Optimization is done by pipelining the design in order to improve the processor Clock cycle Per Instruction, however most of the time there are data dependencies which will increase the CPI. In order to improve the CPI, a data forwarding unit is incorporated in the execution stage to solve the same. The Instruction set architecture used for the design is the RISC - V (Version - 2.0000) from the University of Berkeley (UCB). The entire project phase comprises micro-architecture design of RISC - V ISA (Integer computational and control transfer instructions) processor and the elimination of the structural hazard and the data hazards. Elimination of the structural hazard is done by designing a separate memory for the instructions and data. Data hazards are eliminated by the design of the forwarding unit which overcomes the problem of data dependencies.

Keywords: CPI, ISA, RISC V

#### I. INTRODUCTION

The proposed paper is in the aspect of microarchitecture design of an RISC V processor with the prime motive to build a System on Chip suitable for embedded microprocessor system. One of the major challenges in any processor design is the reduction of the CPI (Clock cycle Per Instruction). Hence the objective serves to have –

- Design of the RISC V processor
- Pipelining of the processor to reduce CPI
- Elimination of the pipeline hazards

The architecture chosen in the project is a RISC architecture, implementing a processor with a simplified instruction set design provides several advantages over implementing a comparable CISC design:

- Speed. Since a simplified instruction set allows for a pipelined, superscalar design RISC processors often achieve 2 to 4 times the performance of CISC processors using comparable semiconductor technology and the same clock rates.
- Simpler hardware. Because the instruction set of a RISC processor is so simple, it uses up much less chip space; extra functions, such as memory management units or floating point arithmetic units, can also be placed on the same chip. Smaller chips allow a semiconductor manufacturer to place more parts on a single

silicon wafer, which can lower the per-chip cost dramatically.

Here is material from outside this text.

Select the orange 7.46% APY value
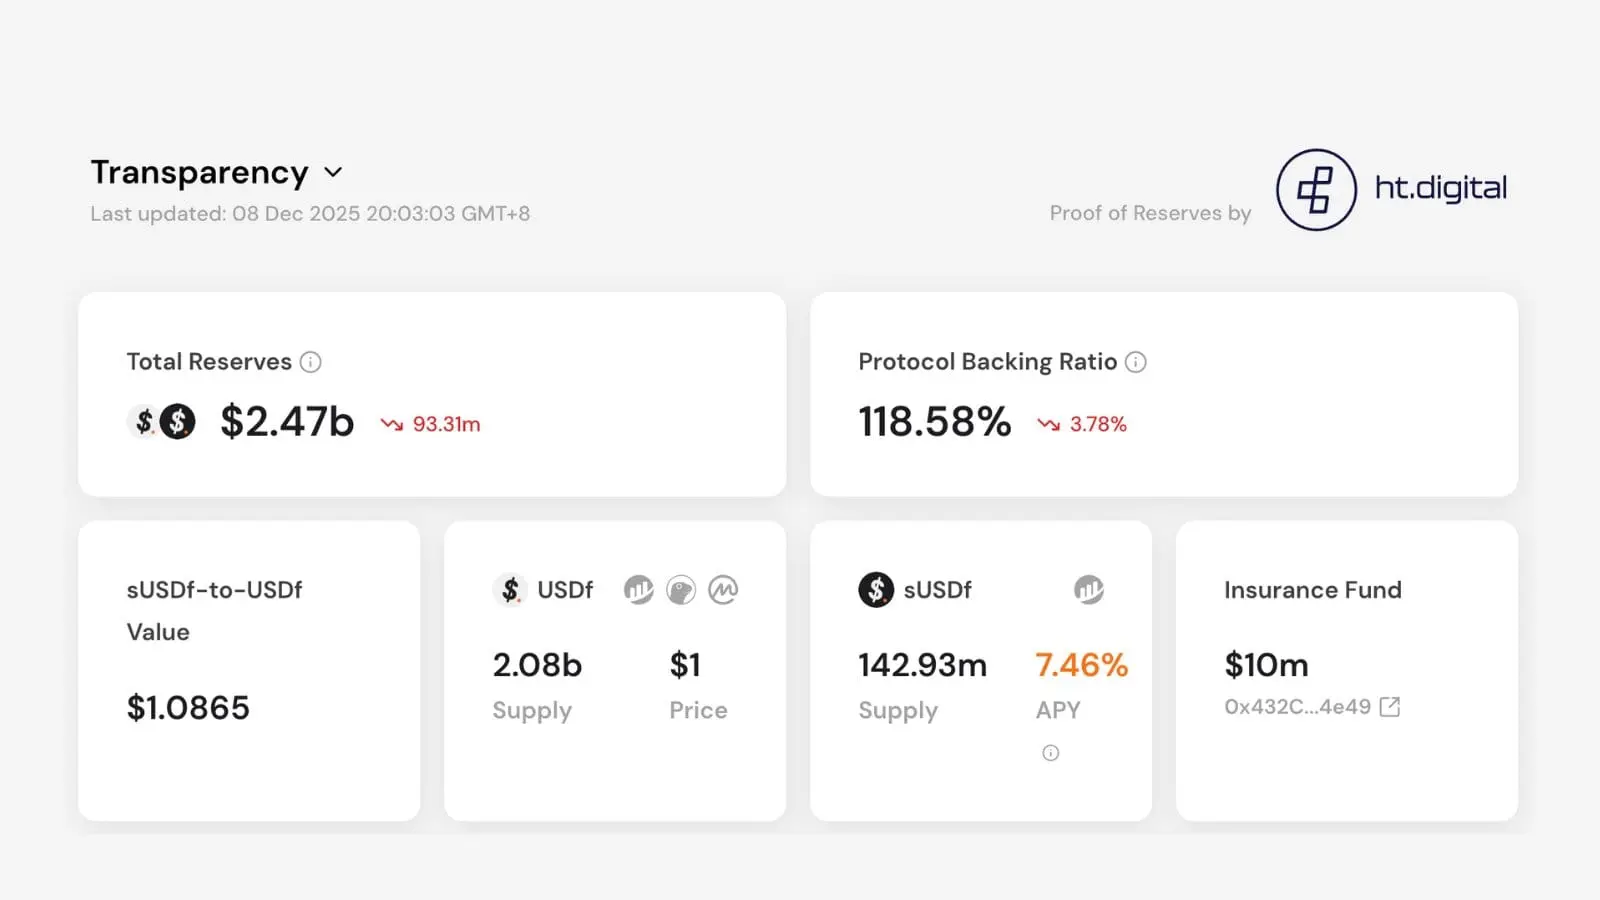The height and width of the screenshot is (900, 1600). pos(1081,665)
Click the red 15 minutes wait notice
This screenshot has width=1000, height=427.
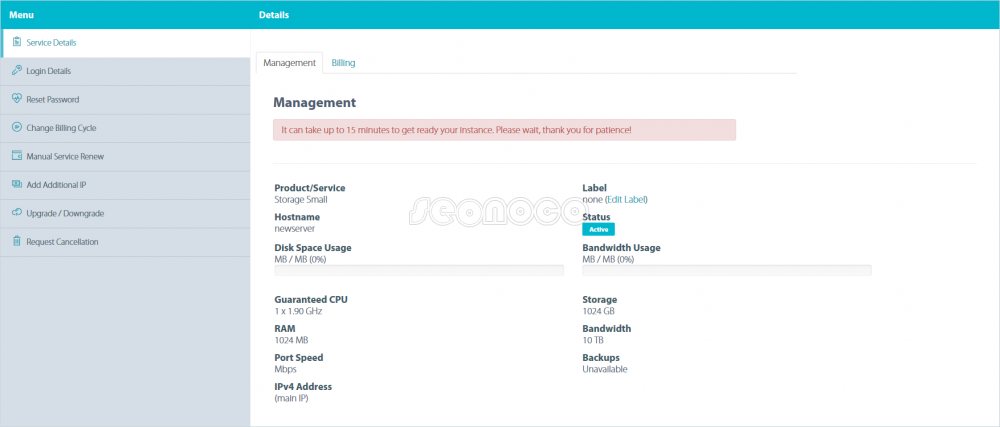pos(504,130)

Figure 1: Abstract model of the 5 stage RISC V processor

## II. INSTRUCTION SET FOR THE RISC V PROCESSOR DESIGN

The RISC-V ISA is defined as a base integer ISA which is very similar to that of the early RISC processors except with no branch delay slots and with support for optional variable-length instruction encodings. The base is carefully restricted to a minimal set of instructions sufficient to provide a reasonable target for compilers, assemblers, linkers, and operating systems. Each base integer instruction set is characterized by the width of the integer registers and the corresponding size of the user address space. This project focuses on the base integer variant - RV32I i.e., 32 bit instruction registers.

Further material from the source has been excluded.